Skip to content

Overview

The concept of the Replayer is to "replay" any visit data back through the DCS. The first step was to handle a .csv file with specific columns filled in - some are mandatory, some are not.

This is done from the DCS but it could be, and should be, ported to the Attrib Backend project. There's a few potential issues there but we can discuss those later.

The structure of the Replayer was to have a folder per client to hold the files locally NOT to be commited to repo, along with another folder output which will hold all the generated files used during the command's process.

In the root directory is the run_replayer.py file which holds the Replayer class.

Replayer

The replayer class accepts a config (see ReplayerConfig below) to use, a request_url to fire to, and a couple of debug flags.

The whole class will use the config class to build a request per row in the .csv and fire them all to the given end point.

dump_data - will generate files into the output directory. fire_tag - will fire the tag to the request_url

ReplayerConfig

This is where we parse/format every piece of data from the .csv file and prepare it to be sent to the DCS. There is a function for basically each column all called handle_<column_name>.

format_data is called and will return a json ready dictionary to be sent to the DCS.

/run_replayer.py

The important part here is the dictionary "mapping" passed into ReplayerConfig() class, which is then passed to the Replayer class, before load_file() is called.

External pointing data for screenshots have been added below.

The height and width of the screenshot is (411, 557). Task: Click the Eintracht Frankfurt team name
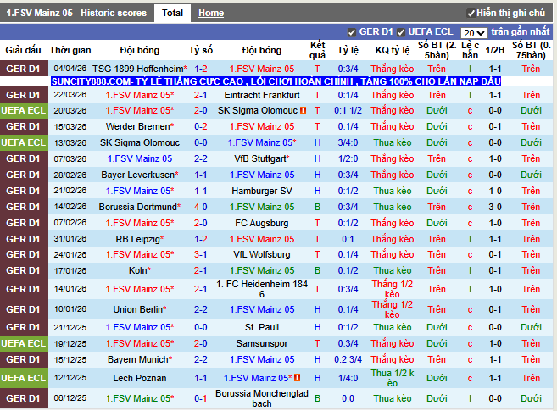[x=260, y=95]
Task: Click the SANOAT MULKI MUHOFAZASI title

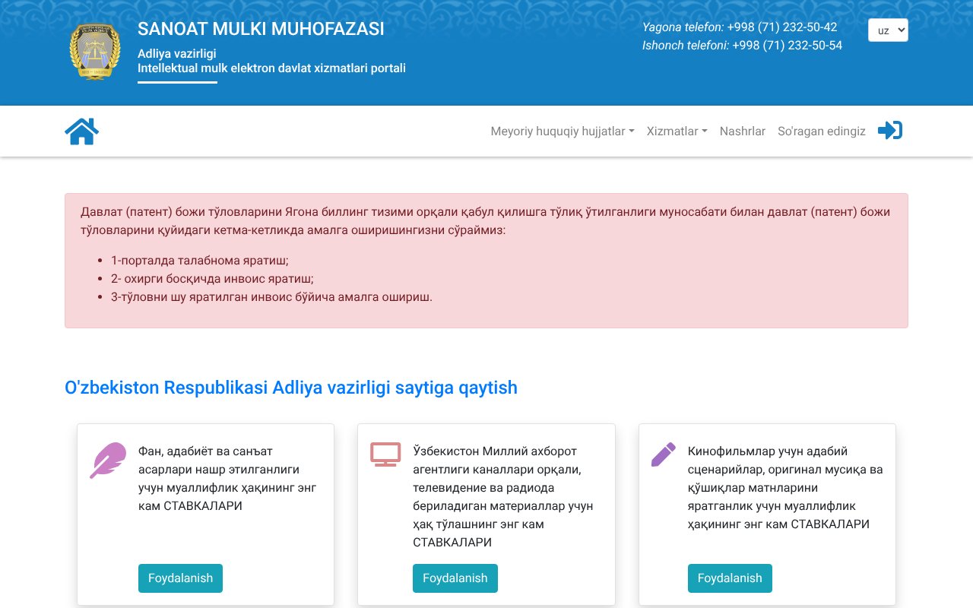Action: click(x=261, y=29)
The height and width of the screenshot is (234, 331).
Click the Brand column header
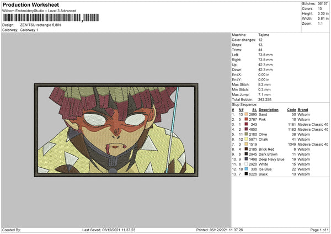click(x=303, y=110)

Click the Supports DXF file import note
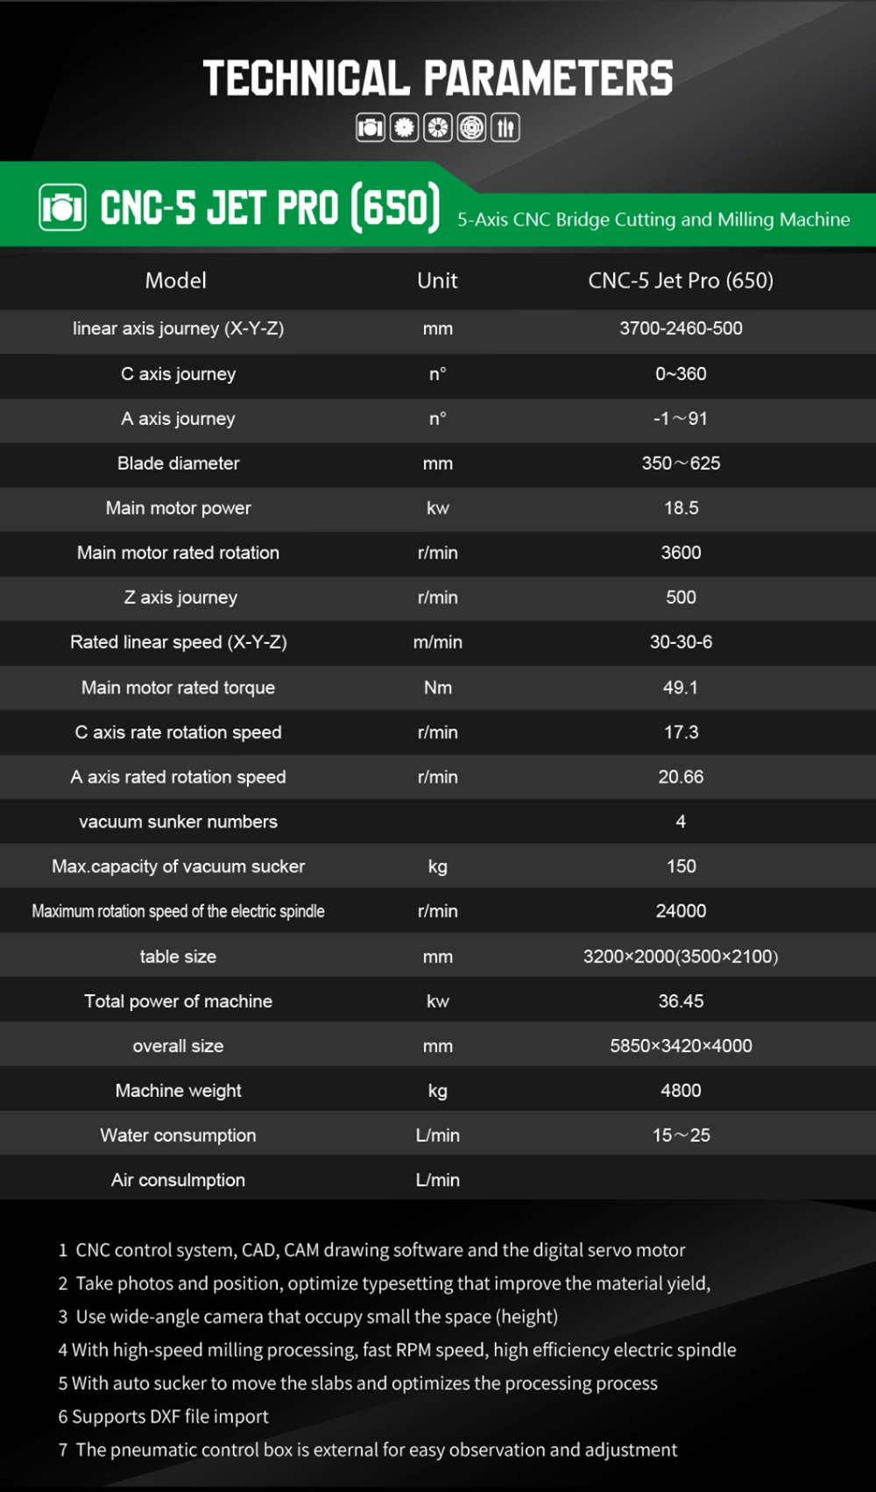tap(164, 1417)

The param name is used for when generating files in the ouput directory.

output

There are potentially 5 files in the output directory, all following the same formatting: {name}-{type}-{token}-{date}.txt.

The name is taken from name passed into the Replayer, token is auto generated to allow for multiple files run for the same client on the same date, date is the day it ran, and type is which data dump is in the file.

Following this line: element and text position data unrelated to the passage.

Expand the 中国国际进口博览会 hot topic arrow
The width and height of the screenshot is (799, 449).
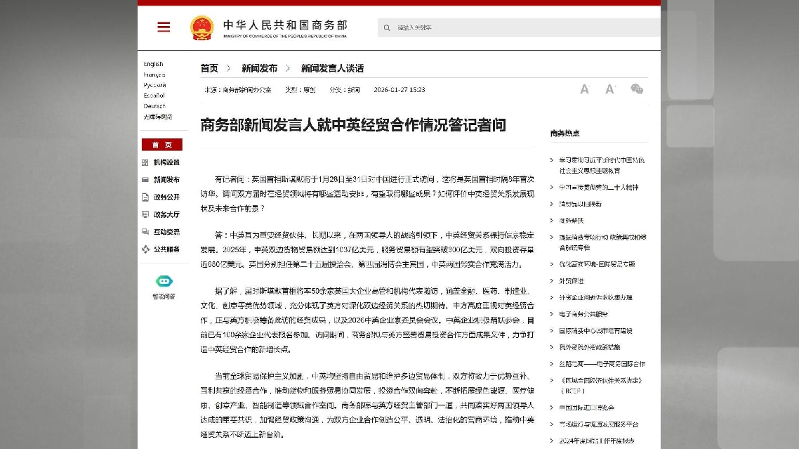point(552,408)
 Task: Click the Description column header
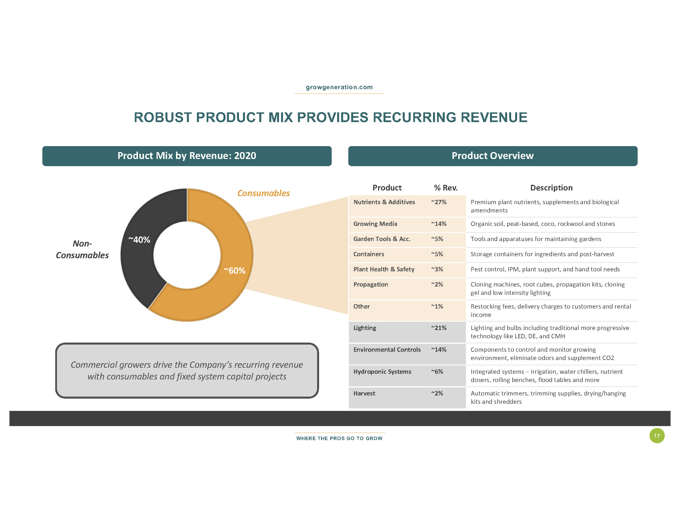551,188
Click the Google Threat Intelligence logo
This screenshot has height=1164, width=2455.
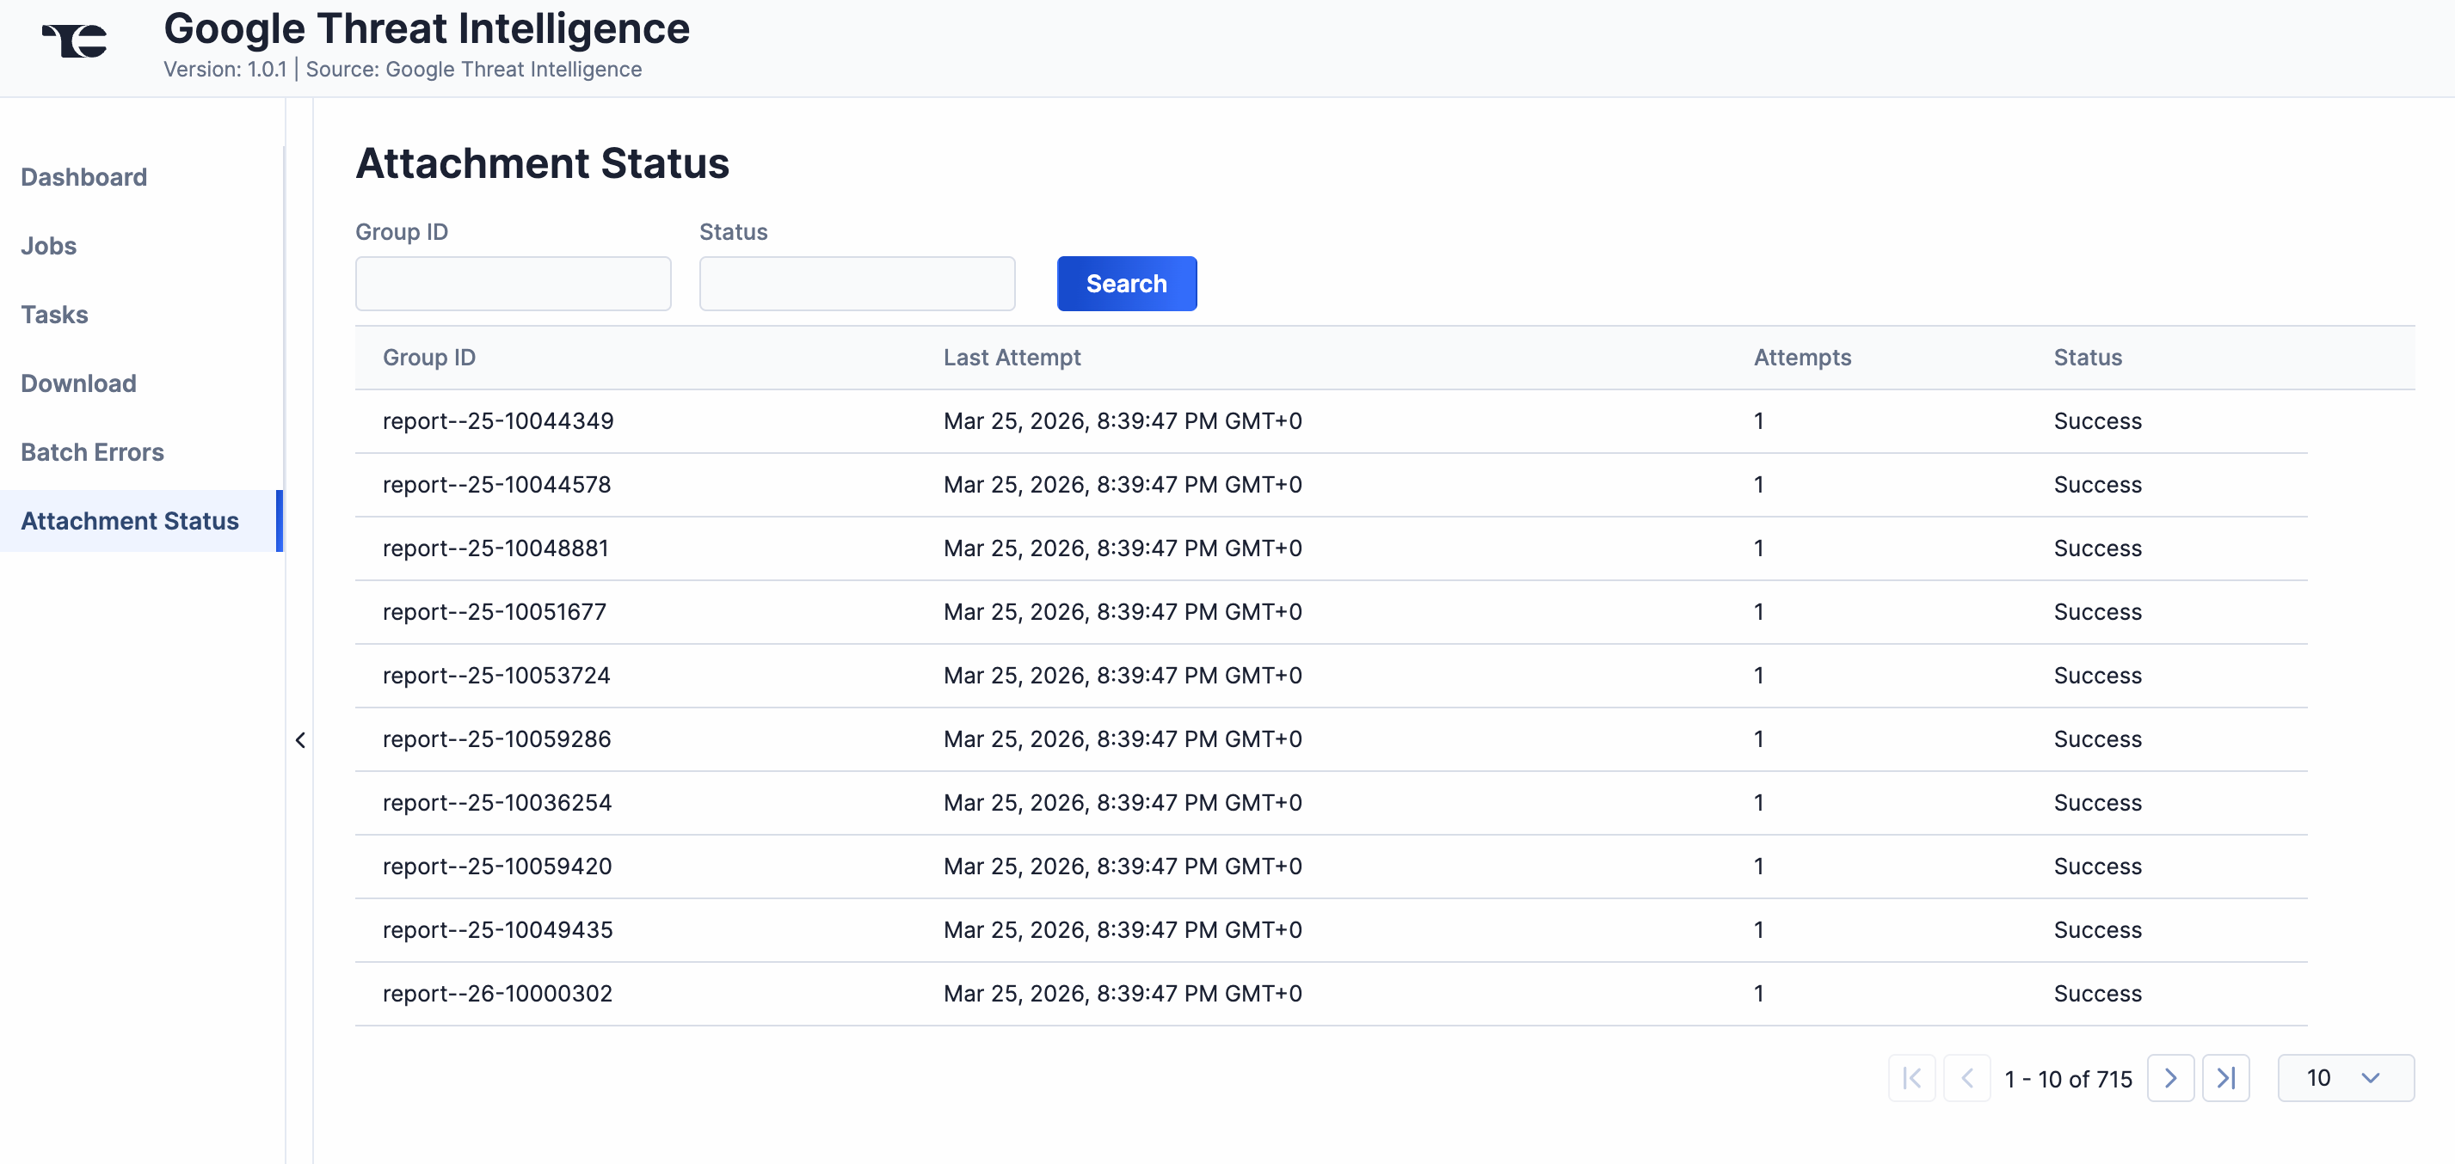[74, 40]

The file types are: requests, responses, requests-validated, warnings and exceptions.

type description
requests A list of URL strings ready to be fired. Do not accidentally click one of this as it will open in a browser, and it will have essentially "fired".
responses A list of all responses from the end point.
requests-validated Same as responses but it's a json version making it easier to read what has been generated. Useful for checking before sending to the DCS.
warnings A file of all warnings that occured during the request generating. Not enough to not fire a row
exceptions Any issue(s) that occured during request generating, and meant a row was not fired.

How to run

To run this command you just need to cd into the replayer/ directory, and then simply run python3 run_replayer.py passing the --name and --load-file flags, for example, sudo python3 run_replayer.py --name='c-a-norton-uk' --load-file='clients/norton/norton.csv'. We have added functionality which handles duplication of transactionIDs in the CSVs (duplicate transactionIDs cause false inflation of sales in our system, hence we've added functionality to skip if we see a dupcliate). This requires you to add the client account_token and the connection string to your local attrib database, table attrib_account. Please check /etc/pydcs/config.yml file to find where your local DB is, as it could be 127.0.0.1, rather than our staging DBs hosted by positive. If so, please use sudo mysql in your vagrant to spin up your local DB to add the connection details.

Note

Please please please check the file you are about to run.


migrate to attrib-backend

It would be good if someone could just upload their CSV via the frontend, then we replay the data. There would need to be some frontend validation while uploading, and then it would need to be stored in the DB, in a table where it could be deleted once the command has finished. The command should also do an important thing that is not done here, and can not be done here. It should check if the transaction_id is already in attrib_event_item, and if it is - it should not fire. This shouldnt be part of "validating" the data, we dont care there, we only care that we shouldn't duplicate the same sale if we've already seen it before.